Angelo left Pittston with his wife Mary and their three children and moved North to Connecticut. Another chance. A fresh start. He was a prosperous respected business man and labor leader. But the years in the mines were imbedded in the depths of each breath. A tall green, ominous oxygen tank, his lifeline, always nearby. I do not recall many lengthy conversations with my grandfather. His few words were faint and breathless. We often sat quietly. At the age of 65 Angelo died from pneumoconiosis, Black Lung disease. I was 10 years old. He was a giver. He cared. It was in his DNA.
Bless the elders of our collective tribes who have gone before us, who sacrificed to journey here for a better life. That we may thank them from across the veil, just a breath away— always there. Reach across. They can reach back, you will see. Reaching our hearts and minds.

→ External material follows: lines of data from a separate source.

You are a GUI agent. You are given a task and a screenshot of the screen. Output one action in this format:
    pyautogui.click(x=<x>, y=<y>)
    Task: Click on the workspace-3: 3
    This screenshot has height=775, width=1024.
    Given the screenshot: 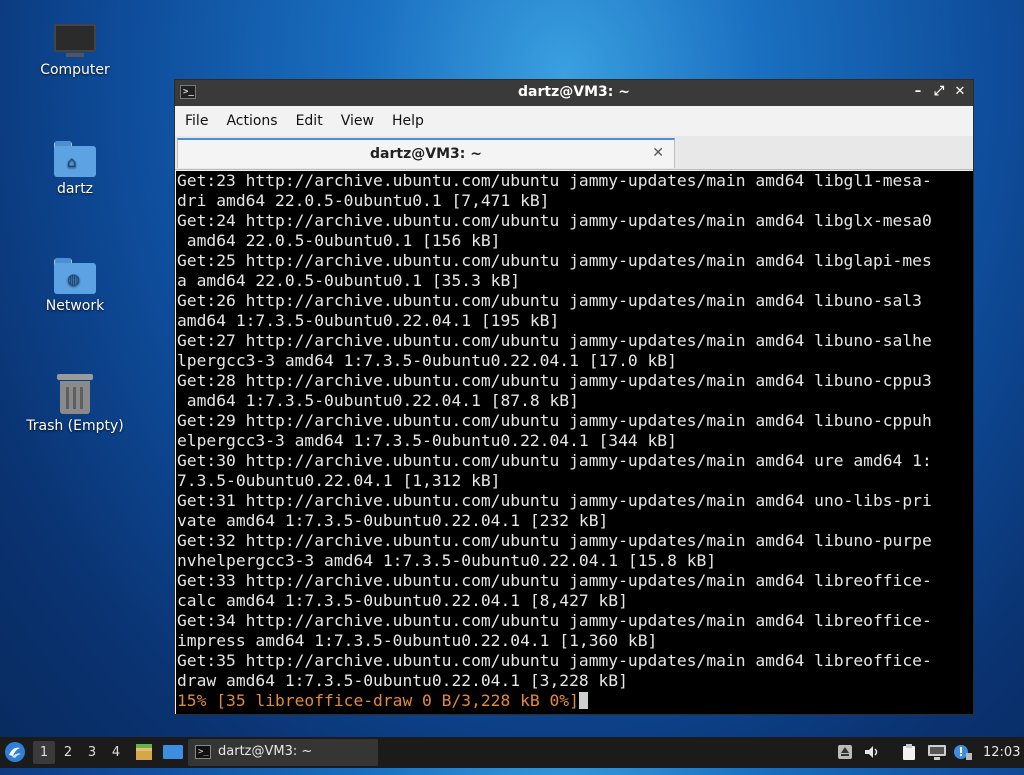 What is the action you would take?
    pyautogui.click(x=92, y=752)
    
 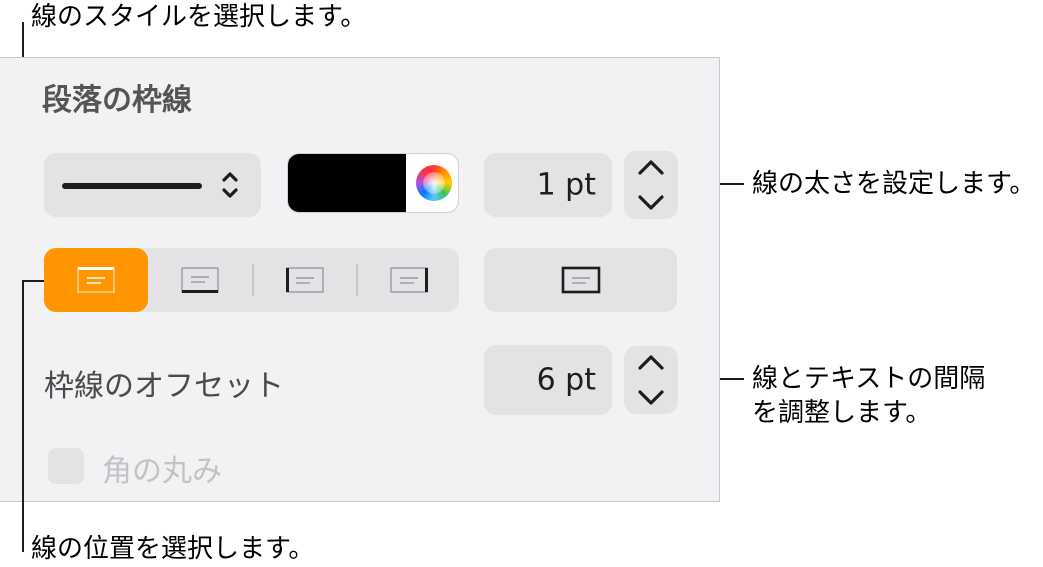 What do you see at coordinates (230, 185) in the screenshot?
I see `up-down-chevron-icon` at bounding box center [230, 185].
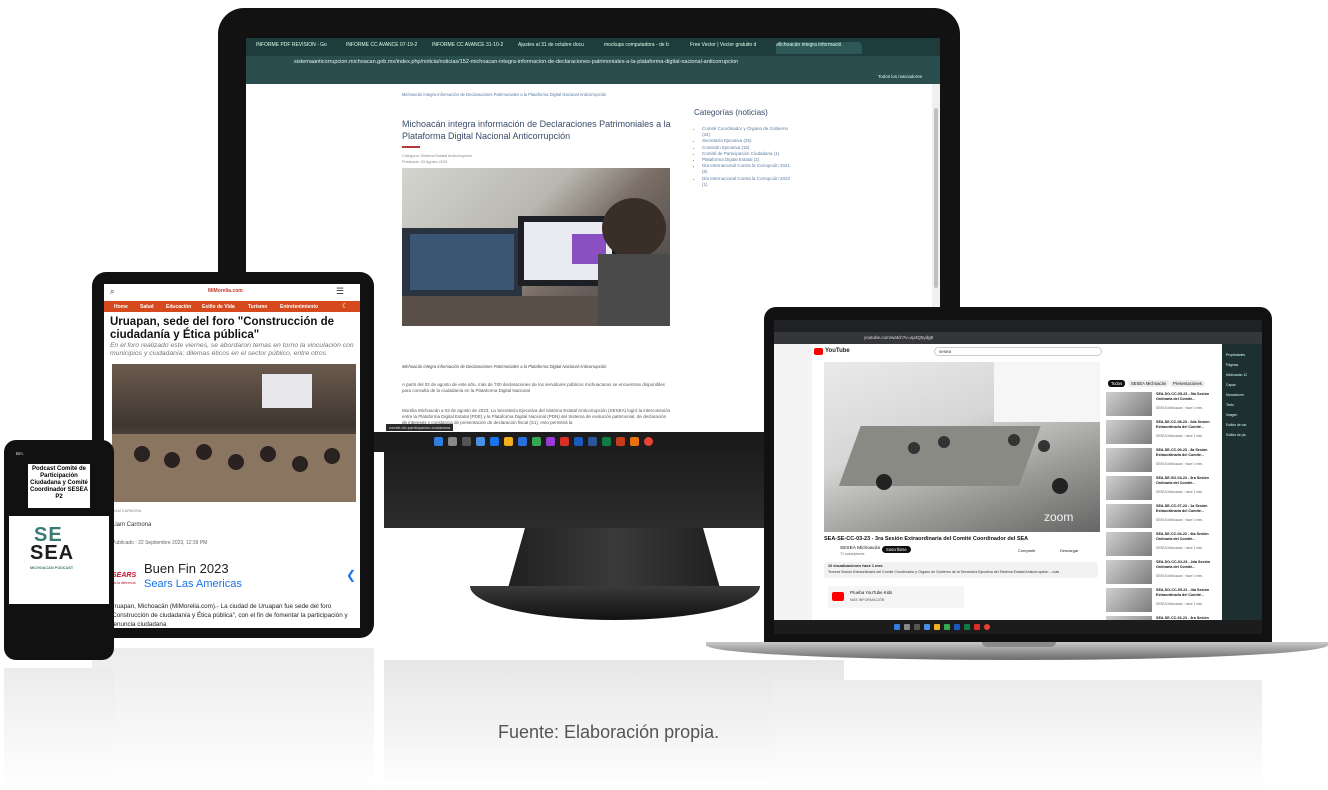 The width and height of the screenshot is (1328, 790). I want to click on panel-item: Estilos de car., so click(1236, 425).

The perseverance and grit they put forth over one hundred years ago is in your blood. In you. And you will, like they did, tap into all that is needed to get through this most challenging and unprecedented time. And as Angelo did —look out to the days ahead. Set forth by providing loss its proper place. Begin to trust and hope will take hold and set root. Inch by inch, in time, with air and sunshine and care. Dig deep. It’s in you, it’s in your DNA.
Beautiful, Lisa…as always. Thank you for continuing to share your gifts.
Lisa,
Words well wrought; thanks and stay well!
Edie
Precious Thank you so very much, Lisa
How wonderfully and deeply you touch my heart!

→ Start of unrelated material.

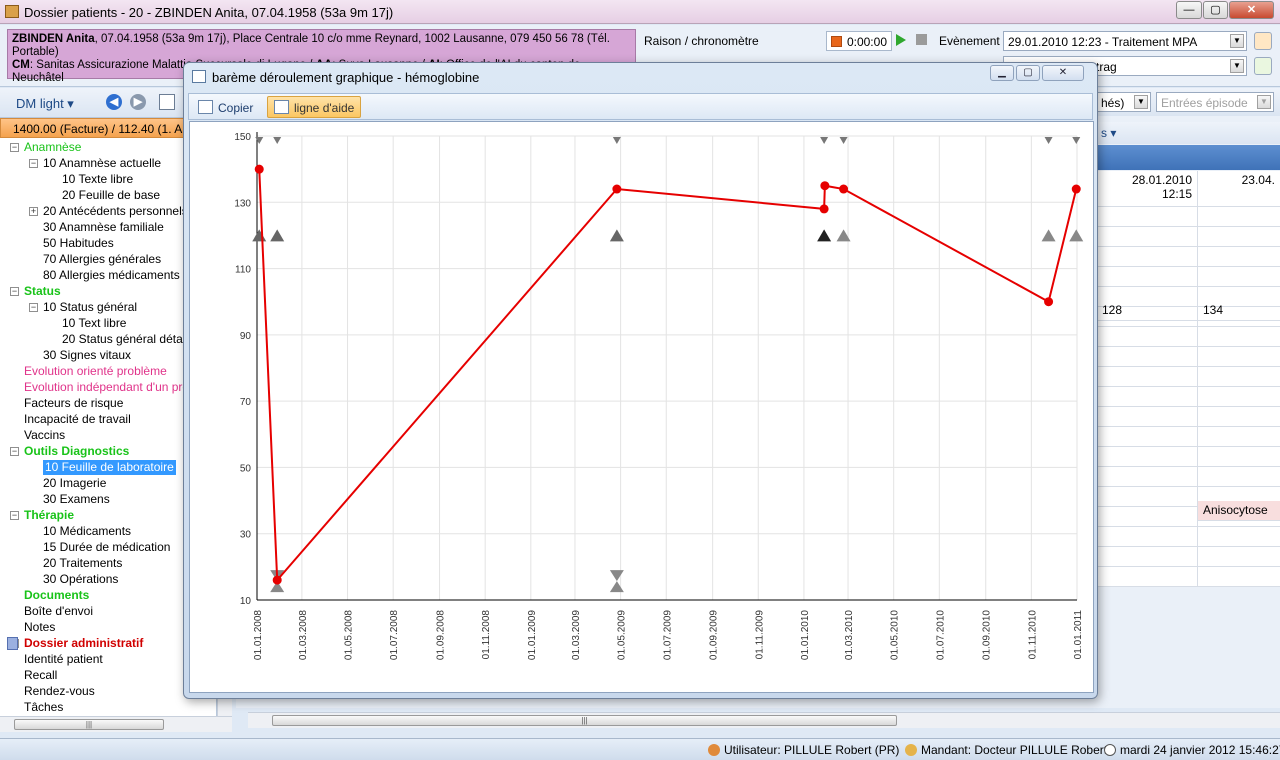  What do you see at coordinates (90, 308) in the screenshot?
I see `tree-item: 10 Status général` at bounding box center [90, 308].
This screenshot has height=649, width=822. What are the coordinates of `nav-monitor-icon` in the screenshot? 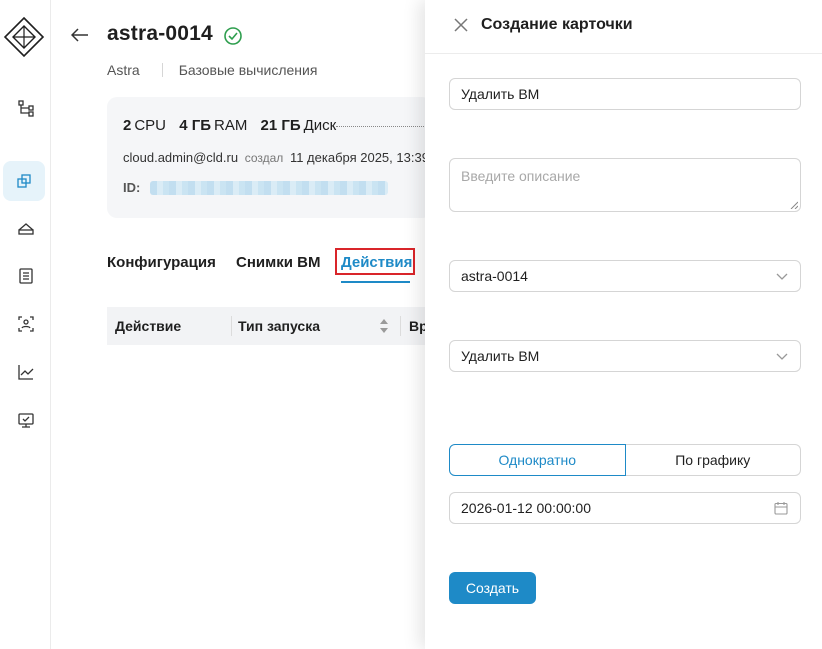 It's located at (26, 420).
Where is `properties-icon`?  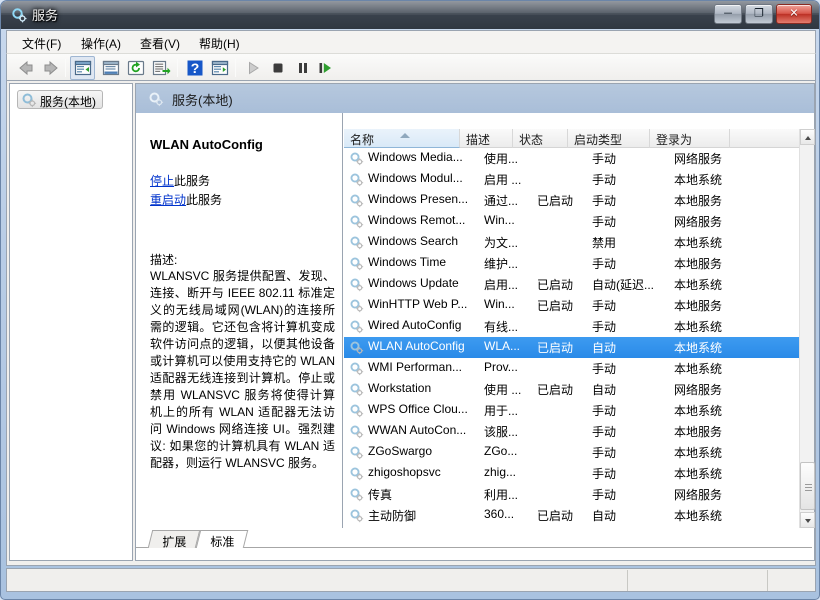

I recall first meeting you as your fathers’ beautiful little little girl. Such a beautiful family. It is amazing how we are all so very intertwined and blessed in our DNA’s, all as one.
Charles Joseph’s wife Jane
Thank you so much for sharing this with me. You are right, it is in our DNA. Some days you must dig deeper than others. I feel like I done a great deal of digging lately, so this lift does not feel so heavy.
It is so true…it is our collective DNA (Carl Jung called it our collective unconscious)…so interesting that I thought about my mom (born 1917) and her dad a lot this week…just like Giuseppe my grandfather owned a small food/variety store and lost it all in the Depression. I feel fortunate that my mother filled me with stories growing up about those days. I’m lucky that my kids enjoy and absorb the retelling of those stories…it helps the link to continue as we try to live authentically in the midst of uncertainty.
Lisa, thank you for sharing your stories with us and serving as a catalyst to rediscover our DNA helixes.
Lisa, very well done! You are a gifted writer. Thank you for reminding us of the tough stock that we draw our strength from. The stories passed down from one generation to another are indeed the ties that bind. Coincidentally, my grandfather also owned/operated a store in Newark, NJ. He arrived at Ellis Island February 3, 1920 aboard the ship Roma.